PANDOLFO, Maria do Carmo Peixoto / MELLO, Cecília Maria Moreira de. Estrutura e Mito. Editoras: Templo Brasileiro/ UFC. Rio de Janeiro/ Fortaleza, 1983
FIGUEIREDO, Fidelino de. Últimas Aventuras. Editora: Empresa A Noite, Rio de Janeiro, 1941.
SAMUEL, Rogel. Manual de Teoria da Literatura. Editora: Vozes, Petrópolis. 1999
AMORA, Antônio Soares. Introdução à Teoria da Literatura. Editora Cultrix. São Paulo, 2006
ELIADE, Mircea. Mito e Realidade. Tradução de Pola Civelli. Editora Perspectiva. São Paulo, 2002
CASCUDO, L.C. Literatura oral no Brasil. 3. ed. Belo Horizonte: Itatiaia; São Paulo: Ed.da Universidade de São Paulo, 1984.
















ANEXO

A LOIRA DO CARRO DOS VIDROS PRETOS

Uma lenda urbana que corre em Manaus - a de que uma mulher, loira, andava pela cidade em um carro preto, acompanhada por um homem e em busca de crianças para "roubar" os órgãos delas - criou confusão em uma delegacia da cidade.
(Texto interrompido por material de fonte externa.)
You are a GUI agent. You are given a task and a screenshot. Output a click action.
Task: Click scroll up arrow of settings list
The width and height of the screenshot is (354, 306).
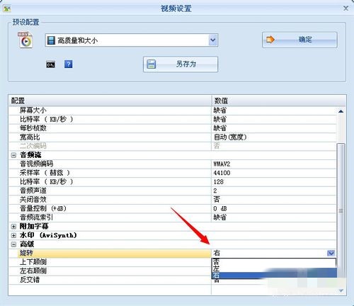(341, 111)
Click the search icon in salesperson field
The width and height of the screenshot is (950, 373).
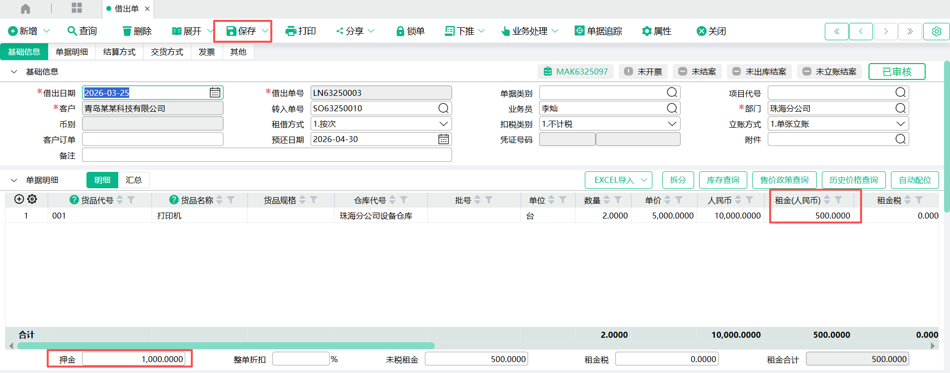(x=672, y=108)
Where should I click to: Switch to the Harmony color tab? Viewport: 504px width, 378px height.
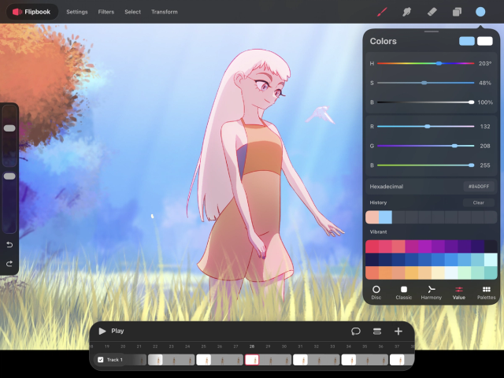(x=432, y=292)
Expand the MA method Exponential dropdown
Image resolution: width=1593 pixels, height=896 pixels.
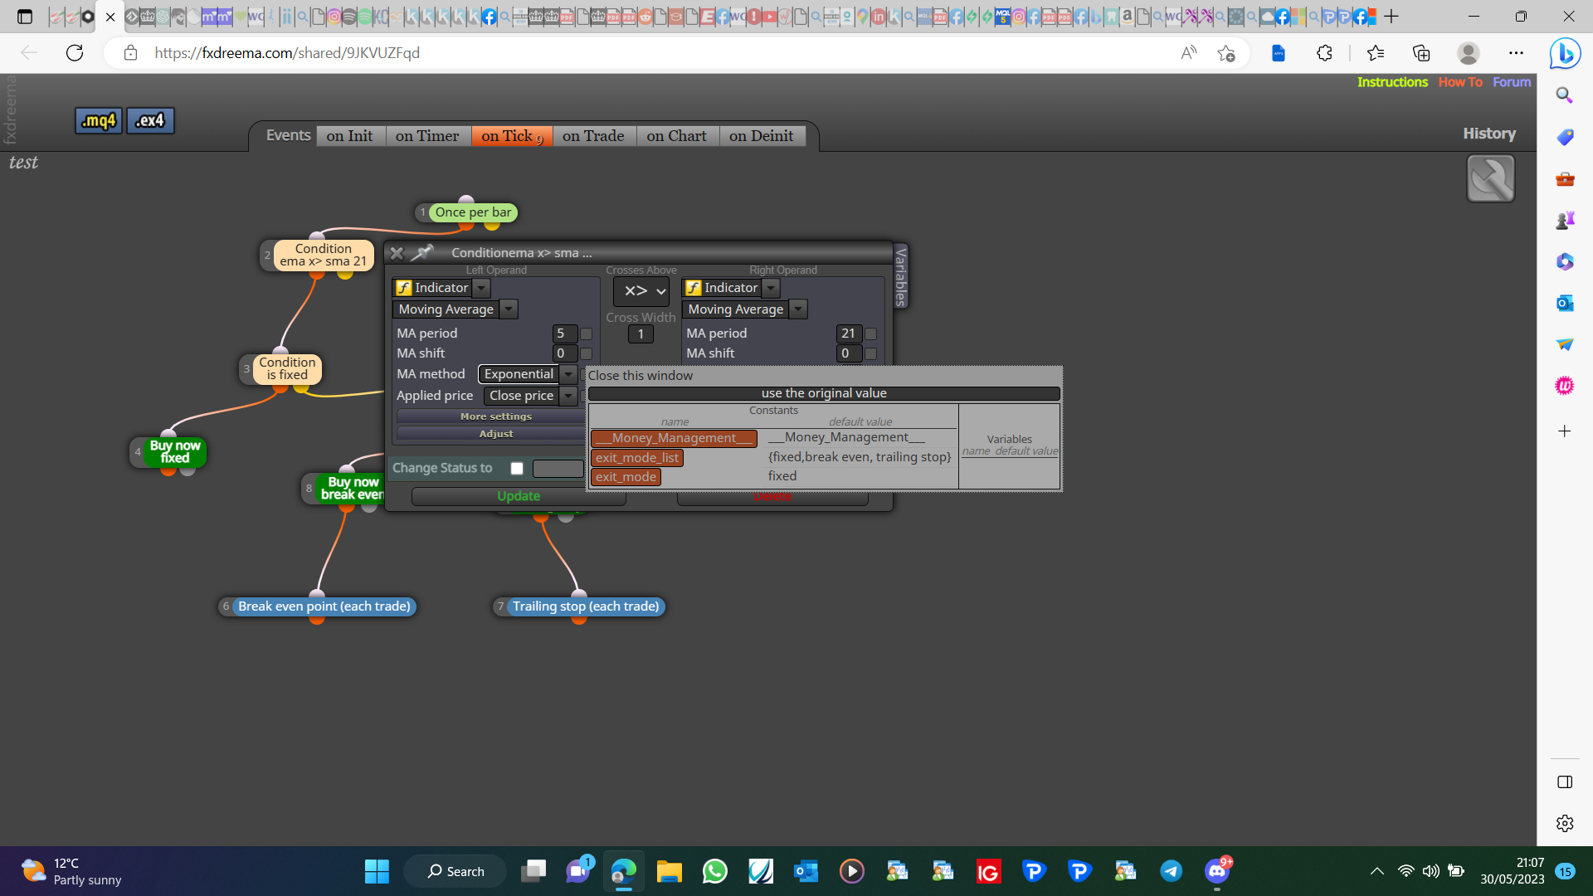[x=568, y=374]
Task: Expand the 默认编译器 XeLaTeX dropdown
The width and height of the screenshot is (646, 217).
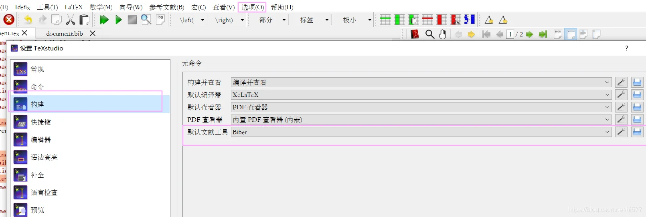Action: coord(421,95)
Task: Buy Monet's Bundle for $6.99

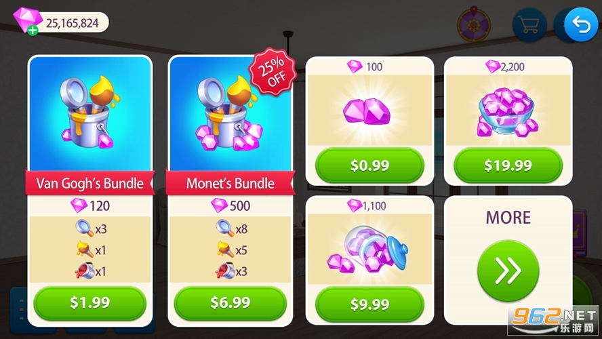Action: pos(230,303)
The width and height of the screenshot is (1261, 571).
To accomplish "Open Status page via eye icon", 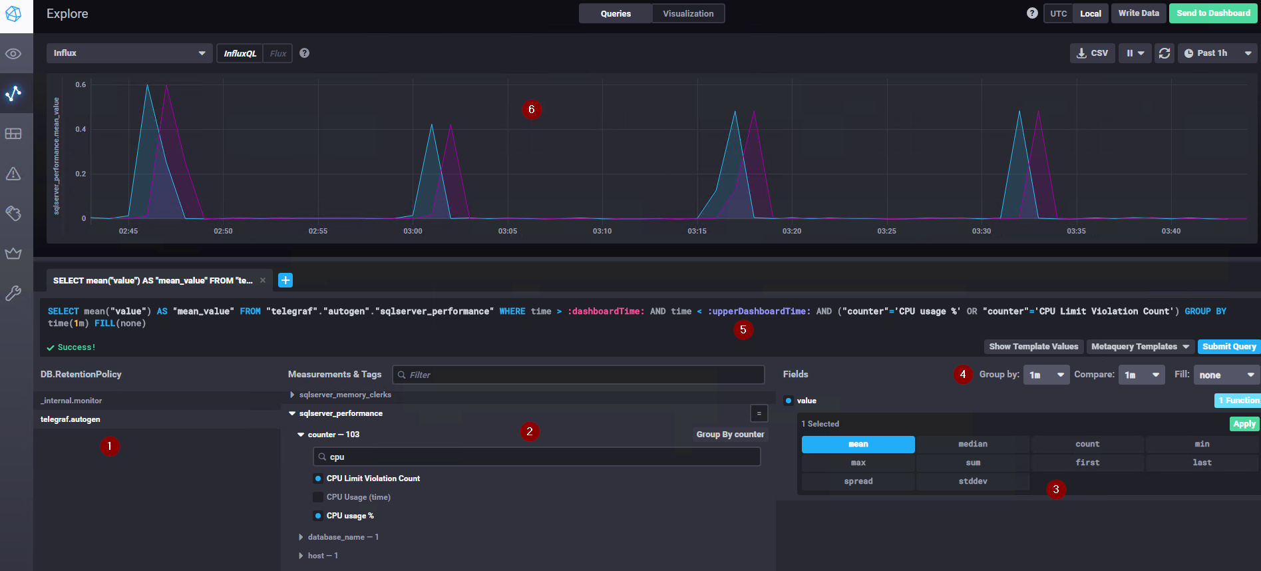I will click(13, 54).
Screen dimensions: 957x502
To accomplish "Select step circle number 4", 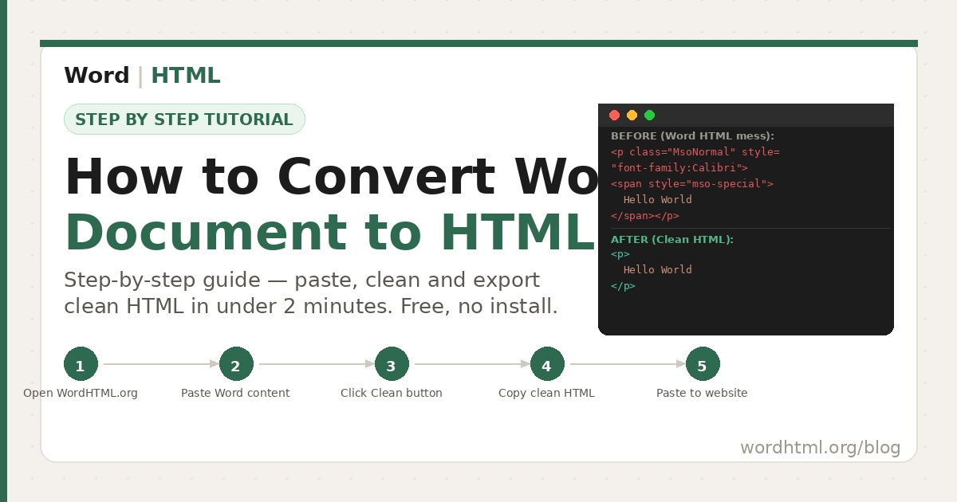I will (x=546, y=365).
Ao saber que uma mulher, loira, dirigindo um Fox preto, havia sido presa - junto com um homem - após perseguição policial pelas ruas da cidade, uma multidão se dirigiu ao Distrito Policial de Manaus para conhecer, de perto, a mulher de quem a lenda falava.
Alguns queriam linchá-la - e policiais militares tiveram de cercar a delegacia para impedir as agressões. Quando os suspeitos chegaram à delegacia, cerca de mil pessoas já estavam na frente do distrito para "pegar" a suposta ladra de órgãos, segundo o delegado.
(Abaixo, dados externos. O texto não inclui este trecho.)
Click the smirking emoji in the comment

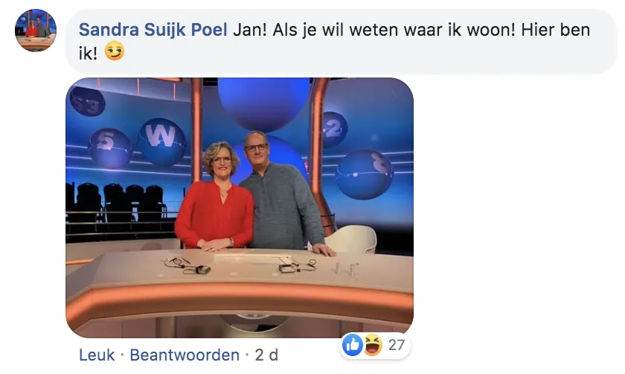coord(115,52)
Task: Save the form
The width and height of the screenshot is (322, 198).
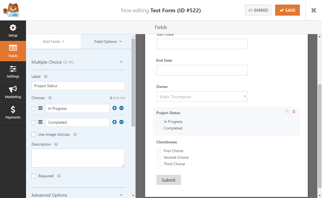Action: (x=287, y=10)
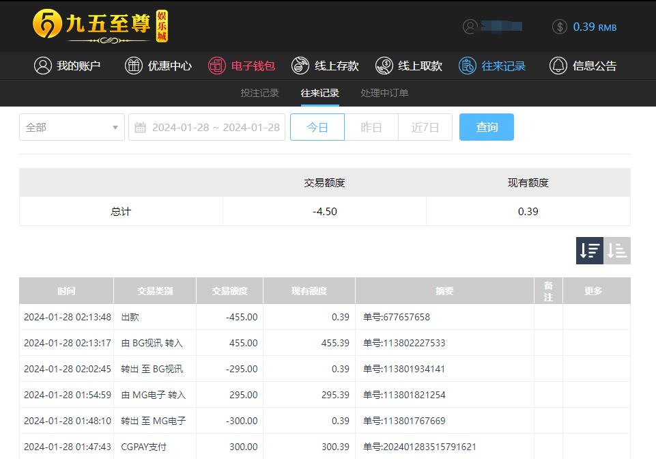The image size is (656, 459).
Task: Click the 查询 search button
Action: [486, 127]
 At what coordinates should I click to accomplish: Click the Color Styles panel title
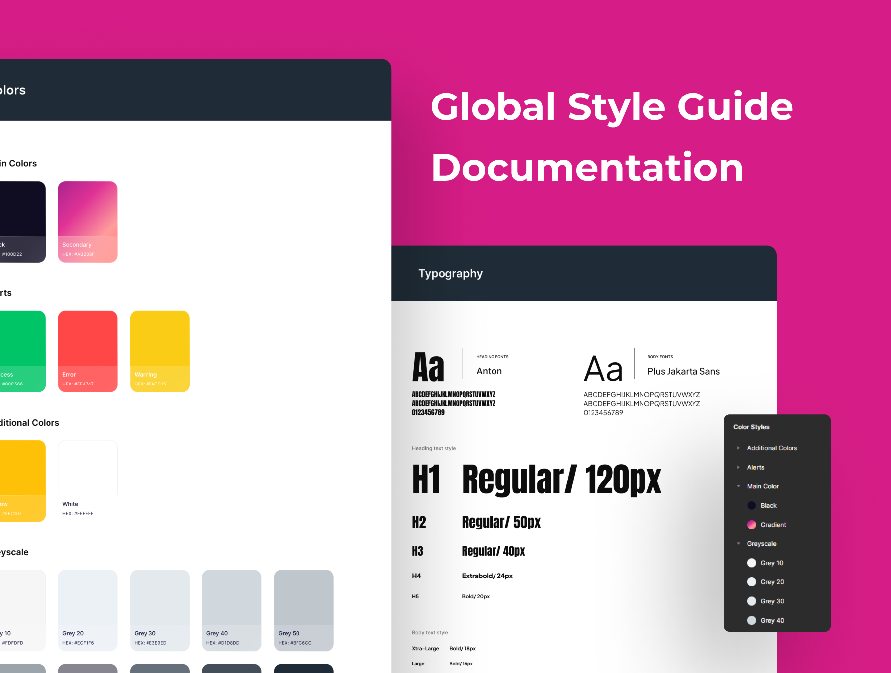pos(751,427)
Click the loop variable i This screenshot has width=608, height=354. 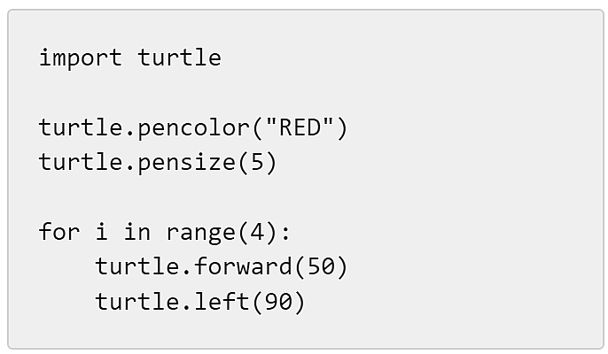pos(102,231)
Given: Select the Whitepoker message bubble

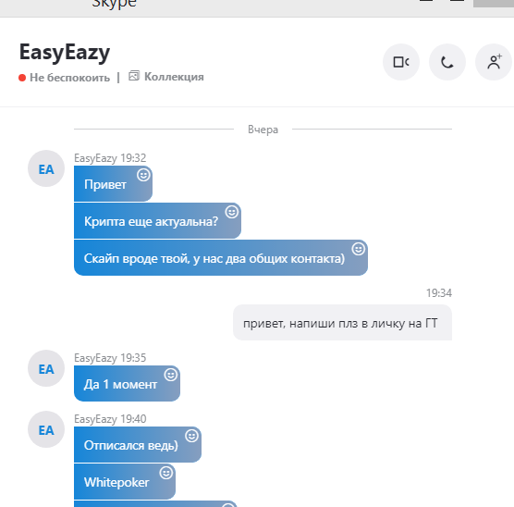Looking at the screenshot, I should (x=125, y=481).
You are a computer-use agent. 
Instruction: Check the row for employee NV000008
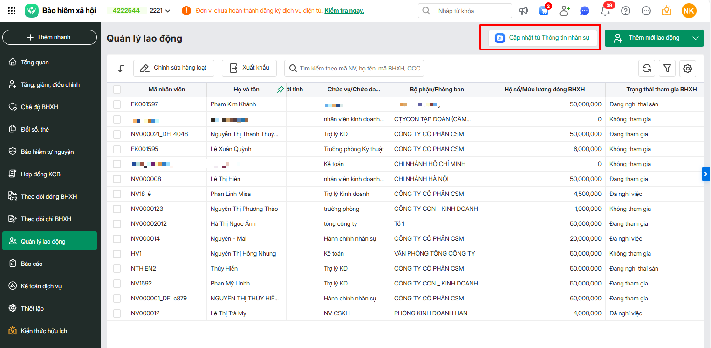117,179
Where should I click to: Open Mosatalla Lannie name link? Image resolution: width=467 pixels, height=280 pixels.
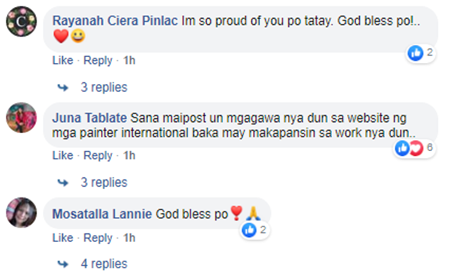[102, 214]
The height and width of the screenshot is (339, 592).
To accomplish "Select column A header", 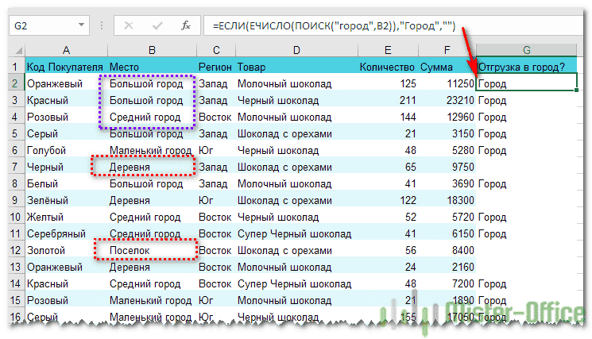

A multidão, entretanto, havia se enganado de loira. A mulher que acabava de ser detida era suspeita de tráfico de drogas, e não de órgãos.
No local, um menino de seis anos, levado pelos pais, aguardava a pessoa que, segundo o garoto, havia tentado levá-lo dias atrás. Ao ver chegar a suspeita, disse que a reconhecia. Em seguida, mudou a versão.
A loira e o homem não chegaram a ser detidos e, como não houve flagrante, foram liberados em seguida, após os policiais dispersarem a multidão, ao dizerem que o alvo da investigação não tinha relação com tráfico de órgãos.
A suspeita era investigada por envolvimento com o tráfico de drogas. Naquela tarde, era observada por policiais e, ao notar que era seguida, resolveu fugir. Foi quando a perseguição teve início.
De acordo com a Secretaria da Segurança do Amazonas, o que aconteceu não passou de uma "confusão", e a assessoria da Polícia Civil informou que as pessoas foram "incitadas" por programas policiais da televisão local que, no início do ano, começaram a veicular algumas reportagens sobre um esquema de tráfico de órgãos em Manaus, comandado por uma mulher loira que dirigia um carro preto pela cidade e arrancava os órgãos de crianças - o que se revelou apenas uma lenda urbana.